La precariedad laboral no beneficia al país, pues lejos de atraer inversión por la disminución de los salarios, resulta preocupante que existan entidades federativas en las que no se cubre el mínimo pago a los trabajadores, a lo que se suman los jóvenes universitarios que no encuentran una actividad laboral.

Lo anterior son temas que se analizan en el documento Agenda mínima por México: el abatimiento de la precariedad laboral , en donde se destaca que en México, la pérdida del poder adquisitivo de las remuneraciones o la falta de las mismas refleja la involución del mercado laboral y, en general, del modelo económico vigente.
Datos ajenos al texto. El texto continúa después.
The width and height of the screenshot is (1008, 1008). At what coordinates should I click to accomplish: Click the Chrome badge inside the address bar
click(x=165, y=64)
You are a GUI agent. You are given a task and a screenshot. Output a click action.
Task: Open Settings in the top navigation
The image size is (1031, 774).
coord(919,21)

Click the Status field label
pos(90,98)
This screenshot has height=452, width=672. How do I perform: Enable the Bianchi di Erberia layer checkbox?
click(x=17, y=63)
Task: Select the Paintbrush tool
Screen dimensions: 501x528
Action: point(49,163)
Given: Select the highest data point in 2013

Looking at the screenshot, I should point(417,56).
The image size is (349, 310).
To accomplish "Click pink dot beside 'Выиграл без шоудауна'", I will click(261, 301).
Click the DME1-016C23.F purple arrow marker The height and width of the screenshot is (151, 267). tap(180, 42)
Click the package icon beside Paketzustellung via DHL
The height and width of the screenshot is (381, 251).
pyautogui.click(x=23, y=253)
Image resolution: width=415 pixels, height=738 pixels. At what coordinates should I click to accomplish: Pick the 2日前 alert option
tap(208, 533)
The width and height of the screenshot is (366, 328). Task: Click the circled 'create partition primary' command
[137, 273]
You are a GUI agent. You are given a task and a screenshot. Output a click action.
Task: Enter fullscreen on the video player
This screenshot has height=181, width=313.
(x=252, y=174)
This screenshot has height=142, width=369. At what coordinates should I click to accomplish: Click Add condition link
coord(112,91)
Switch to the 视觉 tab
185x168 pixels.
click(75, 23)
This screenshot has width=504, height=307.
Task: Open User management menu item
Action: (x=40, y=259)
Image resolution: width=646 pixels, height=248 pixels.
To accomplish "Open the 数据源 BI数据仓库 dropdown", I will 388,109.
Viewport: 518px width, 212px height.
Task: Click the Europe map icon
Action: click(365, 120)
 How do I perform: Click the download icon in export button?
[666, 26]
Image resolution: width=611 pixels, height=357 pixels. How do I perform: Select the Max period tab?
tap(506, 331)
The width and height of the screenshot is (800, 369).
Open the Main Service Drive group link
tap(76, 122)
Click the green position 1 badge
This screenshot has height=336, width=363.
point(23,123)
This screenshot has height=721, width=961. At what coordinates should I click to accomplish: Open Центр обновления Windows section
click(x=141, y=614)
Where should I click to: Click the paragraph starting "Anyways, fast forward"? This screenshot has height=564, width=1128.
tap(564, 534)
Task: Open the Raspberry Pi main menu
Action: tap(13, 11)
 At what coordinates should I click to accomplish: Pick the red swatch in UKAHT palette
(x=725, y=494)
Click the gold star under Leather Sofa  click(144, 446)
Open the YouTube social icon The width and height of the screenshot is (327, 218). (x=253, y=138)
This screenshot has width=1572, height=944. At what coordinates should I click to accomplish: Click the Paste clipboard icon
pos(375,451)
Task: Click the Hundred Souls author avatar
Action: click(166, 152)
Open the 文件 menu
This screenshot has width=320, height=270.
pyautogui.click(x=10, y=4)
Actualmente, el salario mínimo real constituye un tercio de lo que era en los años 70, lo cual ha mermado las condiciones de vida de las personas y del mercado interno .

EXISTE UNA INCAPACIDAD DE GENERAR EMPLEO FORMAL

Asimismo, destaca que hay una incapacidad del sistema productivo para generar empleo formal bien remunerado y con las prestaciones adecuadas, y cita como ejemplo el número de trabajadores registrados en el Instituto Mexicano del Seguro Social.

Son una minoría respecto de quienes componen la Población Económicamente Activa, se trata de 15 millones contra 49 millones. Con ello se tiene que en realidad el trabajo registrado formalmente por las empresas del sector privado en México no es ni la tercera parte del tamaño de la población que está en capacidad de trabajar , destaca el documento.

Un elemento que también indica el grado de precariedad es la dimensión de la economía informal. De acuerdo con el INEGI, hay 14 millones de personas que laboran en el sector informal, prácticamente una cantidad similar a los trabajadores permanentes contabilizados por el Seguro Social.